TASK TO CARRY OUT: The lines to copy are those in the listing below that contain the word "option".

________

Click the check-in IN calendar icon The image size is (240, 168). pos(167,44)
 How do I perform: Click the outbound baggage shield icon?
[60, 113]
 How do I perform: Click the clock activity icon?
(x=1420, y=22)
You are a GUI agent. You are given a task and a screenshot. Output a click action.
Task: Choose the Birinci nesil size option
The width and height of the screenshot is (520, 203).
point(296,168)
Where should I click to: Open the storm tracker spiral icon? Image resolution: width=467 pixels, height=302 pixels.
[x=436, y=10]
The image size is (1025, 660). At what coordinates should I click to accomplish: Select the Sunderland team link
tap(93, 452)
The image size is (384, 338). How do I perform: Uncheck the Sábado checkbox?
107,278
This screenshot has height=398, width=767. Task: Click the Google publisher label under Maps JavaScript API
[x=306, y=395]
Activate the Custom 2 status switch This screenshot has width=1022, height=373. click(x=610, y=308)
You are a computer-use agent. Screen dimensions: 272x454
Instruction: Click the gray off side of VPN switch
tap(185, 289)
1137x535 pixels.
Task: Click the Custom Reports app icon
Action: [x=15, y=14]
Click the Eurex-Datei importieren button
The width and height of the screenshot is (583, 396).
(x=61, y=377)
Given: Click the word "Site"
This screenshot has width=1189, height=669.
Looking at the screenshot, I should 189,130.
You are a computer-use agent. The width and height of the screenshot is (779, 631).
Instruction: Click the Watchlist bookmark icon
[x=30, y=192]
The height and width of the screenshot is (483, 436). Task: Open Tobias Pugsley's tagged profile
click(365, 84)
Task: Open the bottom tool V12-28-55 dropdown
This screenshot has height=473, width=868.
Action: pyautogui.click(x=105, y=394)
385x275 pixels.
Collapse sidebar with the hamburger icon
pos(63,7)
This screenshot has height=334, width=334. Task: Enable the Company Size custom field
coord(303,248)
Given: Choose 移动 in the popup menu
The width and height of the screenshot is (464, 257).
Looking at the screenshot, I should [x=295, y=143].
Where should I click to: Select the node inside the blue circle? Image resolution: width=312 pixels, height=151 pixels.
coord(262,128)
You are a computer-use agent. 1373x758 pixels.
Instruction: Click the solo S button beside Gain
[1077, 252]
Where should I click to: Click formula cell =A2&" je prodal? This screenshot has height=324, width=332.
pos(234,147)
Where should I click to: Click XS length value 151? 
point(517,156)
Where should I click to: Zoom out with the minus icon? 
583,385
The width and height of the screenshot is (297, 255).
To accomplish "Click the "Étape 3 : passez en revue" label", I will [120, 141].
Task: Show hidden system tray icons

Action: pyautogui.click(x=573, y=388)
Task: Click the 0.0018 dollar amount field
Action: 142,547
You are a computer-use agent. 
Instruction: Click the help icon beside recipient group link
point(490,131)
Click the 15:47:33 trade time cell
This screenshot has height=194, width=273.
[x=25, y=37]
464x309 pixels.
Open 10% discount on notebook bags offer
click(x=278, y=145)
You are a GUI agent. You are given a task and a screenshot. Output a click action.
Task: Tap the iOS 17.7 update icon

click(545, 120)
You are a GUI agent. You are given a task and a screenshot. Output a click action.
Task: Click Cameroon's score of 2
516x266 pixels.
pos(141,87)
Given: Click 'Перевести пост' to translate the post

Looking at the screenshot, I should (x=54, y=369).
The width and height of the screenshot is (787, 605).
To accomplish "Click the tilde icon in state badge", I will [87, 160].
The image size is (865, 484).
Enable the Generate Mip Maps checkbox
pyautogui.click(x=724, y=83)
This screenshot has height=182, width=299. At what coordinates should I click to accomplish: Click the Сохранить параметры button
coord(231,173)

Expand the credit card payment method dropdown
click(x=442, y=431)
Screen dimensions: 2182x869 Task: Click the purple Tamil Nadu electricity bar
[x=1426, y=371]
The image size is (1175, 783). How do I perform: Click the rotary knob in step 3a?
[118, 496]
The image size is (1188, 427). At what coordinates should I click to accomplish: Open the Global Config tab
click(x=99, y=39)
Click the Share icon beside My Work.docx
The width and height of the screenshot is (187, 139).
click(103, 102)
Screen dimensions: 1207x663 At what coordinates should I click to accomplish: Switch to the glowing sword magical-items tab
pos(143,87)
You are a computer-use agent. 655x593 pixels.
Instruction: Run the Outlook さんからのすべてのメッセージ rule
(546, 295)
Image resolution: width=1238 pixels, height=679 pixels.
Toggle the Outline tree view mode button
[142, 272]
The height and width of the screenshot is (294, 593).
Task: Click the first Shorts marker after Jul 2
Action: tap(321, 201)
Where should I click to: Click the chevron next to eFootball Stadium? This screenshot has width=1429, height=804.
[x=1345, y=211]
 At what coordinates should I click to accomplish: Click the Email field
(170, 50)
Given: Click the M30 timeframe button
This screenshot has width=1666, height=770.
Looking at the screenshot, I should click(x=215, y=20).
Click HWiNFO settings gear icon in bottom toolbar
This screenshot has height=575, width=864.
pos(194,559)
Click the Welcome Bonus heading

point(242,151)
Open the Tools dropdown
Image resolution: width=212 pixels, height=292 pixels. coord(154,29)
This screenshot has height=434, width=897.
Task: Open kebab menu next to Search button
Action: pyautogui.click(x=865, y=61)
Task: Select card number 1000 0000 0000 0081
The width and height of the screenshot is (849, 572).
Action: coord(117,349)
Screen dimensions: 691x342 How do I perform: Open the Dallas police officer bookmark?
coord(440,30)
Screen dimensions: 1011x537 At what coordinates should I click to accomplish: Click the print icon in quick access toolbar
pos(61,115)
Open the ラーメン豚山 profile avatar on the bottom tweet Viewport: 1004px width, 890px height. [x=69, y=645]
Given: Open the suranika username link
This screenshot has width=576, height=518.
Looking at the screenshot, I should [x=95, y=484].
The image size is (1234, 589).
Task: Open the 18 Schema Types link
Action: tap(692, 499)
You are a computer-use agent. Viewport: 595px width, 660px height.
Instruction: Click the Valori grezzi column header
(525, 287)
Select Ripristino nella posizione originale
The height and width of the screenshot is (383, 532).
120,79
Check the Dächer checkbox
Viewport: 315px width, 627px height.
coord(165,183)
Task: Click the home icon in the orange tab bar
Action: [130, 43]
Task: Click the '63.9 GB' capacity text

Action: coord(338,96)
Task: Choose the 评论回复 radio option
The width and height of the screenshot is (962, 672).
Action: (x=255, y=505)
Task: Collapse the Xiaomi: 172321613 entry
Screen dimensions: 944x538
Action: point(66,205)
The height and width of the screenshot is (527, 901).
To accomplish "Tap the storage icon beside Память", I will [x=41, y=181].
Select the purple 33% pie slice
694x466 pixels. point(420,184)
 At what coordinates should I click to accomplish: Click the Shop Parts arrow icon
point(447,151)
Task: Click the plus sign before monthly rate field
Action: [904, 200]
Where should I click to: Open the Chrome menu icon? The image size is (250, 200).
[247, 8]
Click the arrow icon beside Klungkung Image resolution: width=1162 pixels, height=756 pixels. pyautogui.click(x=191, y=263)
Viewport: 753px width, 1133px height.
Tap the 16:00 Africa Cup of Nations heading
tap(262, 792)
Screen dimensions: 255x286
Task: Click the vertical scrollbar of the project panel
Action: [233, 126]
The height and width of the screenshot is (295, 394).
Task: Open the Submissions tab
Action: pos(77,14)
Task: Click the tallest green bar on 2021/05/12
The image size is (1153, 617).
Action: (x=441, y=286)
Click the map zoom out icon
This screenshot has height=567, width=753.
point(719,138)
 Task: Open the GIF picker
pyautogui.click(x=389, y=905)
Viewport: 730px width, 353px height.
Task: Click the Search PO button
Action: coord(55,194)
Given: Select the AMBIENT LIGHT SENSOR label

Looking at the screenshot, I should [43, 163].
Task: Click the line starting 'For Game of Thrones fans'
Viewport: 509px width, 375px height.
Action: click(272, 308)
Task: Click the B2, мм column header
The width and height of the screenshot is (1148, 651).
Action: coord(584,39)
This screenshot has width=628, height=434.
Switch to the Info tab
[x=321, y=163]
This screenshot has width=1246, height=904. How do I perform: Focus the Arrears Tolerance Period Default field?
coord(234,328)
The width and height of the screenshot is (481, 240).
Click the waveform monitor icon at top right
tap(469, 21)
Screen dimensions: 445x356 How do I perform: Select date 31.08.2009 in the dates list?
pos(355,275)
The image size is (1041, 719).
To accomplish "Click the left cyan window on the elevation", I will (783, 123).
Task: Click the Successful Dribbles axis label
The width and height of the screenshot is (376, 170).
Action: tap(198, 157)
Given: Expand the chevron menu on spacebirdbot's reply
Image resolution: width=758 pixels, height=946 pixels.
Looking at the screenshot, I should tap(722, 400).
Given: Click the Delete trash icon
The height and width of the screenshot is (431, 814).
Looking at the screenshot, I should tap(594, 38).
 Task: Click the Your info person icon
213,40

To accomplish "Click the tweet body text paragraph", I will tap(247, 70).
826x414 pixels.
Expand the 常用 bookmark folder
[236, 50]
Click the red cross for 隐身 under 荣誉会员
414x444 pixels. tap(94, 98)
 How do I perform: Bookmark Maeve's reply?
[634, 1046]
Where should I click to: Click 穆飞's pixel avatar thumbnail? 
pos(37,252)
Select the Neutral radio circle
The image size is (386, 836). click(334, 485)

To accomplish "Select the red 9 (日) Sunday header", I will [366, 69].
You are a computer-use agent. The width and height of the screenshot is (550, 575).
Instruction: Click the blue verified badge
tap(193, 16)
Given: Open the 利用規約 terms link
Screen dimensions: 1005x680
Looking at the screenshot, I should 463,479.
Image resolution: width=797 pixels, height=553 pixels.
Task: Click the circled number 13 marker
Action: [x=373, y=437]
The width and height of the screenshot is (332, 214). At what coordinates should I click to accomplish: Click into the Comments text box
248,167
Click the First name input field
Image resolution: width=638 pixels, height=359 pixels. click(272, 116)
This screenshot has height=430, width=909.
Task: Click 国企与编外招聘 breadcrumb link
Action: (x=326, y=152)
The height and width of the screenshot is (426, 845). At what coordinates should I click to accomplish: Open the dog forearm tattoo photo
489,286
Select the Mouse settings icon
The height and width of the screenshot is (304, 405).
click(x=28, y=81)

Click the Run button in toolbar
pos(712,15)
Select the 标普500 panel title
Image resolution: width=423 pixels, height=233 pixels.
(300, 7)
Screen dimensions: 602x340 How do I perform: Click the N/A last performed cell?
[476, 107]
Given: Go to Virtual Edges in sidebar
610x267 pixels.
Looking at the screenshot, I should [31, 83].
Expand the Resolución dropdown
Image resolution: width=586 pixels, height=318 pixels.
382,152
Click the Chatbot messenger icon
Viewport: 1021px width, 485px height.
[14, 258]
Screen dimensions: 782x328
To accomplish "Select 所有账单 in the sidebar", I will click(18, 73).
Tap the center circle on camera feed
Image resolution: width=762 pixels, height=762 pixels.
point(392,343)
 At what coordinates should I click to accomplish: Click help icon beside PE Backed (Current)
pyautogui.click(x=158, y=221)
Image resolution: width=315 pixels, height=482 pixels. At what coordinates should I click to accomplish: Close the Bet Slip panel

________

SOLUTION TO THIS PROBLEM:
Task: Choose the Birinci nesil size option
Task: Choose the 评论回复 radio option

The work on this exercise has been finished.